Your goal
Reproduce the entries shown below only from the line with "Task: Enable the Last Column (最后一列) checkbox" down to the line with "has height=800, width=1280.", keeping both end lines and copying each one exactly.

Input data
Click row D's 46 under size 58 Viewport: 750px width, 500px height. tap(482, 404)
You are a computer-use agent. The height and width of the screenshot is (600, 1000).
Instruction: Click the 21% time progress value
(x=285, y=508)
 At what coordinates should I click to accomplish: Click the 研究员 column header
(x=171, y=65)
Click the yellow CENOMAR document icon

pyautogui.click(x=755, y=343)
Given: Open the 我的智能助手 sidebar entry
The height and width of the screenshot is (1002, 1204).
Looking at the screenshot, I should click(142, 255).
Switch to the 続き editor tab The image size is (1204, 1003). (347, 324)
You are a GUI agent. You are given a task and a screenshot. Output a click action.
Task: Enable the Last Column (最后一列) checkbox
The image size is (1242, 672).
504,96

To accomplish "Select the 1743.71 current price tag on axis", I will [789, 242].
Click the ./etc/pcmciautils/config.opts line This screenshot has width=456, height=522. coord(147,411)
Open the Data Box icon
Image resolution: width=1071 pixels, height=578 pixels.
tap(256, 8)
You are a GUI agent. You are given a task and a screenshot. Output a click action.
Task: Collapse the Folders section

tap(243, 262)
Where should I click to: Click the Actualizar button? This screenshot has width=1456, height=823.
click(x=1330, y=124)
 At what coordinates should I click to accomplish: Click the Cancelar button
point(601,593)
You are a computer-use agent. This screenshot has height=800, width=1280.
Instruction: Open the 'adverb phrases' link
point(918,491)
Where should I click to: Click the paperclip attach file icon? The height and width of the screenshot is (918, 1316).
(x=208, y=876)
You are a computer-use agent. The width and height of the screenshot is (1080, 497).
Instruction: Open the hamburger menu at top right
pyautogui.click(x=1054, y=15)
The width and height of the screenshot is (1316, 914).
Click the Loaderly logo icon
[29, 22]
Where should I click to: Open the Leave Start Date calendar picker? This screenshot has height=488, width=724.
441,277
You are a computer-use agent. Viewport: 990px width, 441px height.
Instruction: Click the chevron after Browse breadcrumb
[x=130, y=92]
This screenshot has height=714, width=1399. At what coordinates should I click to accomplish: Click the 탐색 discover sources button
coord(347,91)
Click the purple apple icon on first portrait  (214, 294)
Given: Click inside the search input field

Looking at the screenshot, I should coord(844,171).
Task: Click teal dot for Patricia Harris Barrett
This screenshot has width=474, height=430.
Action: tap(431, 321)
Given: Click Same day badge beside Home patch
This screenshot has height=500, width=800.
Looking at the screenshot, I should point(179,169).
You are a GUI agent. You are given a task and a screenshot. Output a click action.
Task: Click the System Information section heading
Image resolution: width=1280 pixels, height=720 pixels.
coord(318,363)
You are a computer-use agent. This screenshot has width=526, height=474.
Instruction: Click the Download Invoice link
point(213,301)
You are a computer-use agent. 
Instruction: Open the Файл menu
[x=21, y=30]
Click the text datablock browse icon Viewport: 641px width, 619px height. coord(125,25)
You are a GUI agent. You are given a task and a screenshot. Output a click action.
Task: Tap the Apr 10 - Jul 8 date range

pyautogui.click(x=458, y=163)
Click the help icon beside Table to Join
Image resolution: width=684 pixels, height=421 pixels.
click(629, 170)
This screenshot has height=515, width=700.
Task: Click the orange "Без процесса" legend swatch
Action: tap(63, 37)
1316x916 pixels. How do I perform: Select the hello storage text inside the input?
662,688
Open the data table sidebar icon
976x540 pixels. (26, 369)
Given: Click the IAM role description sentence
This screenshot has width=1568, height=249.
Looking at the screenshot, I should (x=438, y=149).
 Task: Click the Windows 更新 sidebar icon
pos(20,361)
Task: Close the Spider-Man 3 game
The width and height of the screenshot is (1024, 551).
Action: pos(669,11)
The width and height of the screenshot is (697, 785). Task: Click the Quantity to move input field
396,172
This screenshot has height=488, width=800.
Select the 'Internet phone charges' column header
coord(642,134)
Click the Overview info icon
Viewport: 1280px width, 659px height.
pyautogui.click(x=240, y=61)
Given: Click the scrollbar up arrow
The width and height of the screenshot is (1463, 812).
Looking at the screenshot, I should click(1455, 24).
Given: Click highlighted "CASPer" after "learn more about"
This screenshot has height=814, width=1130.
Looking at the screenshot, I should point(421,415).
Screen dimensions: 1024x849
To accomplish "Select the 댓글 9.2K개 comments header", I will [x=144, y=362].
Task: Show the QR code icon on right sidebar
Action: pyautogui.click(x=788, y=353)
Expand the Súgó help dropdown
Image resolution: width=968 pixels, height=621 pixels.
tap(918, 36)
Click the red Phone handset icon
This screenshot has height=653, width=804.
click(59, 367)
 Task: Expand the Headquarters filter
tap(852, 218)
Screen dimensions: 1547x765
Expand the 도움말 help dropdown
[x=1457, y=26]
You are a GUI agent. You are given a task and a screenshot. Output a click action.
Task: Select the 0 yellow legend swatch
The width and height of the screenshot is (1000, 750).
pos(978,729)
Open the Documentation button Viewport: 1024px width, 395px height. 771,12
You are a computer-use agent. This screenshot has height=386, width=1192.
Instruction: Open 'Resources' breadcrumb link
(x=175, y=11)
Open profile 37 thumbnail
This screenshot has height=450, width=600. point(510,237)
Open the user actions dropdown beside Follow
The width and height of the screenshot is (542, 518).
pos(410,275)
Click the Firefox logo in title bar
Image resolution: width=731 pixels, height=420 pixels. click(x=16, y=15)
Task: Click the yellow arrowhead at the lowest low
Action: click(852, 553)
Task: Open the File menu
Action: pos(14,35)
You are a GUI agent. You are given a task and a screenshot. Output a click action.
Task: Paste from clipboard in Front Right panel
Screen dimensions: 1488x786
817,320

Solved problem
Task: Enable the Last Column (最后一列) checkbox
The image size is (1242, 672).
504,96

To accomplish "Select the 1743.71 current price tag on axis", I will [789, 242].
Click the ./etc/pcmciautils/config.opts line This screenshot has width=456, height=522. coord(147,411)
Open the Data Box icon
Image resolution: width=1071 pixels, height=578 pixels.
tap(256, 8)
You are a GUI agent. You are given a task and a screenshot. Output a click action.
Task: Collapse the Folders section

tap(243, 262)
Where should I click to: Click the Actualizar button? This screenshot has width=1456, height=823.
click(x=1330, y=124)
 At what coordinates should I click to accomplish: Click the Cancelar button
point(601,593)
You are a computer-use agent. This screenshot has height=800, width=1280.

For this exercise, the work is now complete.